2.Анализ зависимости коэффициента корреляции между полом и ростом от гендерного признака в программе MS Excel позволяет увидеть, что коэффициент корреляции между ростом и весом у мужчин до возраста 45- 64 лет практически не меняется, а после уменьшается. У женщин до 54 лет коэффициент корреляции осциллирует, затем переходит в константу.

3. Однофакторный анализ по исследованию значимости гендерного признака на вес в программе Statistica 10 показал, что фактор значим.

4. Однофакторный дисперсионный анализ по исследованию значимости гендерного признака на коэффициент корреляции в Statistica 10 показал, что фактор не значим.
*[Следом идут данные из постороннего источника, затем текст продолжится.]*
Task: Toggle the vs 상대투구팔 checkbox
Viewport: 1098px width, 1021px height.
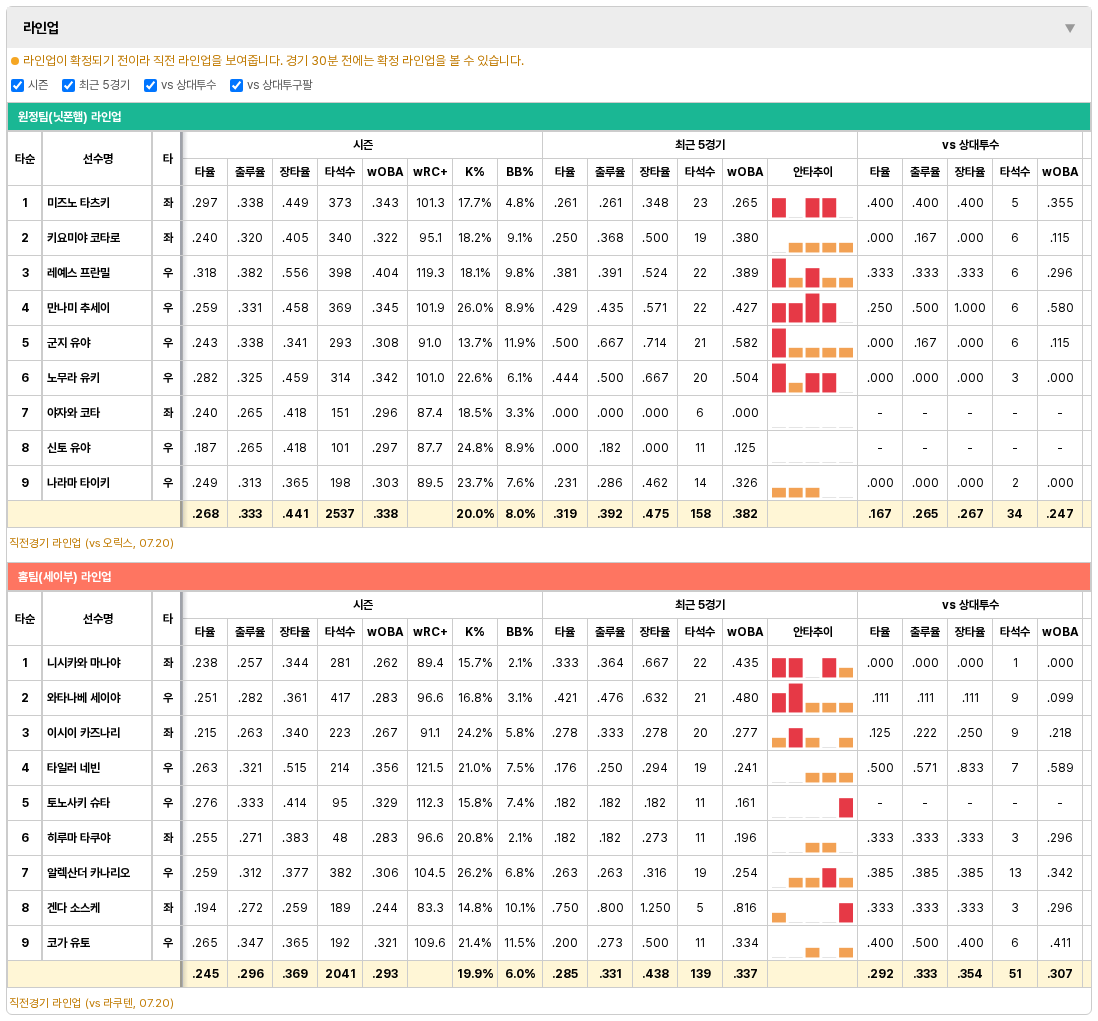Action: point(236,85)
5.Результаты анализа, проведенные в обеих программах, дают основание говорить о том, что вес значимо зависит от гендерного признака, а коэффициент корреляции между ростом и весом нет.

Список литературы:

1.Норма в медицинской практике: справ. пособие/ под ред. А.В. Литвинова.-М.: МЕДпресс-информ,2012-144с.

2.Колдаев В.М. Лекционные записки по высшей математике и информатике. Учебное пособие для студентов 1-го курса медицинских ВУЗов/Владивостока: ВГМУ 1998.224с.

3.Серогородский В.В.: полное руководство, Приемы профессиональной работы в MS Excel .:2015-442с.

4.Statistica: теория и практика.: учебное / В. С. Лялин, И.Г. Зверева, Н.Г. Никифорова. – Москва: Финансы и статистика: Инфра –М, 2010 -446 с.